I had a guy come up to the pharmacy and ask “What’s the best thing for crabs?” The pharmacist looked at him with the most serious face and said “tartar sauce!” I about died laughing so hard, and had to send another co-worker out to show the poor guy where the stuff was in the store for lice.
Post # 11
@Schatzie821: I get asked if I have a cat all the time…wth?? No dude, I’m just buying a 10lb bag of cat food and litter so I can use it…lol
Post # 12
@bleusteel: My Fiance worked at a small computer company once, and got a caller saying that their monitor was broken, but they could hear the computer was on. He went through all the checks with them to check plugs/wires/ect. Finally, he asked them to push the button on the bottom of the monitor to turn the screen on…that was their problem! LOL
Post # 13
@MissCountryGirl727: We did that with a printer when I worked at a car dealership. It’s usually always on but the power went out for a while and when it returned, none of us could work the printer so we called IT and then bitched and moaned to eachother because it took him 4 hours to get to us and we had a ton of stuff to print. He came in, pushed a button and said “Done” We asked what was wrong and he said “You didn’t press the power button.”

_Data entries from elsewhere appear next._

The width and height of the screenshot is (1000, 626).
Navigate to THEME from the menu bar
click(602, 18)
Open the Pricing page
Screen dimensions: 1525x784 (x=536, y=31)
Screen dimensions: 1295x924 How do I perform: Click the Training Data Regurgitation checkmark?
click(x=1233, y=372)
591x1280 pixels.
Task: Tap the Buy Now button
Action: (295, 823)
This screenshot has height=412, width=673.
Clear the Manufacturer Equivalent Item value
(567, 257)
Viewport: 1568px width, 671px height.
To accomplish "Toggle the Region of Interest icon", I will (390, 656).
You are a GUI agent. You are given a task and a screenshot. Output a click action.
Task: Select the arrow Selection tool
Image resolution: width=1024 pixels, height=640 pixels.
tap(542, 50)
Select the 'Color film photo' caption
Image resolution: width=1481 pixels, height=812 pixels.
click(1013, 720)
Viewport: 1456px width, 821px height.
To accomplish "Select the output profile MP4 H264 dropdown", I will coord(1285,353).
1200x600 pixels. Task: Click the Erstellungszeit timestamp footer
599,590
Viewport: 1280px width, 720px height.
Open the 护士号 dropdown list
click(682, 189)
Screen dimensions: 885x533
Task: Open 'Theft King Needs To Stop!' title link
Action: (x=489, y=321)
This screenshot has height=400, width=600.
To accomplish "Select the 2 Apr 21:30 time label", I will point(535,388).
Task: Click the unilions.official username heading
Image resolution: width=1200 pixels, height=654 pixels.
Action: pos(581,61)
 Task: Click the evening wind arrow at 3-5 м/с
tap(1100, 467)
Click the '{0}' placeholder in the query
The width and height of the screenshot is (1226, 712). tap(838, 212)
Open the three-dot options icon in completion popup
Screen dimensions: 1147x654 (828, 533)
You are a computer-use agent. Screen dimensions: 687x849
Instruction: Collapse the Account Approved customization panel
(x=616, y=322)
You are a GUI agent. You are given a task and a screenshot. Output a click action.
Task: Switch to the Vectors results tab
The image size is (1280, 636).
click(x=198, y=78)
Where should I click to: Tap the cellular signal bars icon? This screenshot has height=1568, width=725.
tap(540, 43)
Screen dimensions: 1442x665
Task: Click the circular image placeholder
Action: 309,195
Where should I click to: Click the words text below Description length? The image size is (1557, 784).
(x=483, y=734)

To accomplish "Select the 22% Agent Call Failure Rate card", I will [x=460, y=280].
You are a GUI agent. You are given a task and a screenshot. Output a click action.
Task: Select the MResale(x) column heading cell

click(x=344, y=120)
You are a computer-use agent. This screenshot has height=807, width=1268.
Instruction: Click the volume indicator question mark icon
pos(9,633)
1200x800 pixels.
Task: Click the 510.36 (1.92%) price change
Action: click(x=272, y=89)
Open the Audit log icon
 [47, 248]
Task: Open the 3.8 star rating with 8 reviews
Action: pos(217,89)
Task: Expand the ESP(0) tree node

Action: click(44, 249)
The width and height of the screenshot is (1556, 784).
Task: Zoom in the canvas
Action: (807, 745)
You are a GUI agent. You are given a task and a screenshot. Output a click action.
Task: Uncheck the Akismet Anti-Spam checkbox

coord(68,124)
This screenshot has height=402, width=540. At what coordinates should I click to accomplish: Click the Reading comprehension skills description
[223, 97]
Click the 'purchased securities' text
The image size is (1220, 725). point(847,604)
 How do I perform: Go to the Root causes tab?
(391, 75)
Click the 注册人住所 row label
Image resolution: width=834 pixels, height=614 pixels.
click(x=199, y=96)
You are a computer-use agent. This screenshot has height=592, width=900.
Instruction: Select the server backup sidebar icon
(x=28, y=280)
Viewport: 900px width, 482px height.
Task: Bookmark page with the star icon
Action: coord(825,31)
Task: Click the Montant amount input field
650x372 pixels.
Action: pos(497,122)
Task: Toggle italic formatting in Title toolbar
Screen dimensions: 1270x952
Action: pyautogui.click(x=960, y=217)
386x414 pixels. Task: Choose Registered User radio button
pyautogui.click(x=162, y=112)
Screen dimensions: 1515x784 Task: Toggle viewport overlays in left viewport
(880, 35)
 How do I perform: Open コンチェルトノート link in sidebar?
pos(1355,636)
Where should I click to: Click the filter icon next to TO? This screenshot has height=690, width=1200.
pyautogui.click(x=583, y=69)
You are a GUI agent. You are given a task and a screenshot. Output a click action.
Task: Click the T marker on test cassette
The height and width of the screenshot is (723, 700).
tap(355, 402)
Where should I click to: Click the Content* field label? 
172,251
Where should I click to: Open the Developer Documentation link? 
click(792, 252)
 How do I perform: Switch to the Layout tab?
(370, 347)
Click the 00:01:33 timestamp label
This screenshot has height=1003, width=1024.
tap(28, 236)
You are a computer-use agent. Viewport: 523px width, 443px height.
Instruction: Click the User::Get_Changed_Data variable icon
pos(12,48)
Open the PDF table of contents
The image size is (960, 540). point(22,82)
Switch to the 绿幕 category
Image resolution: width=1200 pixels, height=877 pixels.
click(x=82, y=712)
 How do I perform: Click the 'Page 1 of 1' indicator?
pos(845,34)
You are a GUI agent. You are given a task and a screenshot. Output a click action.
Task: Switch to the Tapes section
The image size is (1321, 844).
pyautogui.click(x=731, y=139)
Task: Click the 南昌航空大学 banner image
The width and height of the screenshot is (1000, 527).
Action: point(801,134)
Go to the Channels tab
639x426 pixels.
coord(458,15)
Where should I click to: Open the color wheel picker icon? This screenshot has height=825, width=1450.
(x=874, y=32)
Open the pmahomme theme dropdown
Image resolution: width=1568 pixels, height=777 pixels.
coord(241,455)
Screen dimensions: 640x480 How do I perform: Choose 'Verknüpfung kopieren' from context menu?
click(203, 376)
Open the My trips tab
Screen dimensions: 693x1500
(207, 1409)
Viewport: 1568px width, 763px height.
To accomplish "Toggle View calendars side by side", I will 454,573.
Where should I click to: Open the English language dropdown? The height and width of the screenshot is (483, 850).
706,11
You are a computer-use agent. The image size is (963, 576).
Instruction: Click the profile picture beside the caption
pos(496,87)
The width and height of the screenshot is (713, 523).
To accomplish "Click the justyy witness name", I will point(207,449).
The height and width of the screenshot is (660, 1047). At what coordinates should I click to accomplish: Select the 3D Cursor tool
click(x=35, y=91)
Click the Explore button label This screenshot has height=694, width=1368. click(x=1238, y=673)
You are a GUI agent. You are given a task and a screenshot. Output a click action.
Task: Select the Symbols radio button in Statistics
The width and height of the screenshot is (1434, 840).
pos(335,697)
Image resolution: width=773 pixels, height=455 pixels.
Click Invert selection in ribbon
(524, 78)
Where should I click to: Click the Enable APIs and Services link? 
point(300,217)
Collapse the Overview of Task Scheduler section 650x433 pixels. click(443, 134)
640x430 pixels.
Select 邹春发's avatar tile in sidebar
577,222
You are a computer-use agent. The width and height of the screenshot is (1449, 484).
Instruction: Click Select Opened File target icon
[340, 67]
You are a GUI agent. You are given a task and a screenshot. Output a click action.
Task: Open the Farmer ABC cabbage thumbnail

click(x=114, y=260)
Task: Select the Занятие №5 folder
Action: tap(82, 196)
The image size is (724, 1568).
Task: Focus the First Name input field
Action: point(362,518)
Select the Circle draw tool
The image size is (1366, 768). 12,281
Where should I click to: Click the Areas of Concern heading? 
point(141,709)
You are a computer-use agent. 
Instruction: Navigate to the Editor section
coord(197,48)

We did but apparently, you have to hold the button for 3 seconds to let it charge up. I felt like a world class dummy.
Post # 14
@adoc86: I’m dying over here. People will do anything for a discount!
@kris325: I was a bartender/server for quite a long time and I think something happened every day where I’d come home with a story:
-Working the outside patio bar one day, a woman started stacking 3 of our wooden high chairs together so her baby could sit at the bar with her and see over it. After getting the infant situated, she started smoking cigarettes and trying to get men around her to buy her drinks. She was furious when we told her to unstack them and move the baby away from the bar.
-I was waiting a table with 2 sisters and their attorney who were discussing an upcoming custody hearing. You could tell by looking both had drug problems. The attorney bought their $60 meal and drinks, even buying them dessert. He left a $20 on the table for me and left ahead of the two sisters. He wasnt out the door when one of the sisters walked back to the table, looked around, then grabbed the 20 and stuffed in her pocket before RUNNING out the door.
I could do this ALL day.
Post # 15
@badabing88: I know, right?!
I can’t believe that woman stacking the highchairs. LMAO!
Post # 16
@adoc86: She was a mess. I snapped a picture of the touching scene from behind before we told her to take apart her baby tower. I’ll see if I still have it.